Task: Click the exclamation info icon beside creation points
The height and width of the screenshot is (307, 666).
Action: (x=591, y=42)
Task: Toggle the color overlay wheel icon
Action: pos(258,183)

____________________

__HOW TO COMPLETE THIS TASK__
Go through the records above and set each one down exactly, please.

__THE ANSWER__
Task: Click the exclamation info icon beside creation points
The height and width of the screenshot is (307, 666).
Action: (x=591, y=42)
Task: Toggle the color overlay wheel icon
Action: pos(258,183)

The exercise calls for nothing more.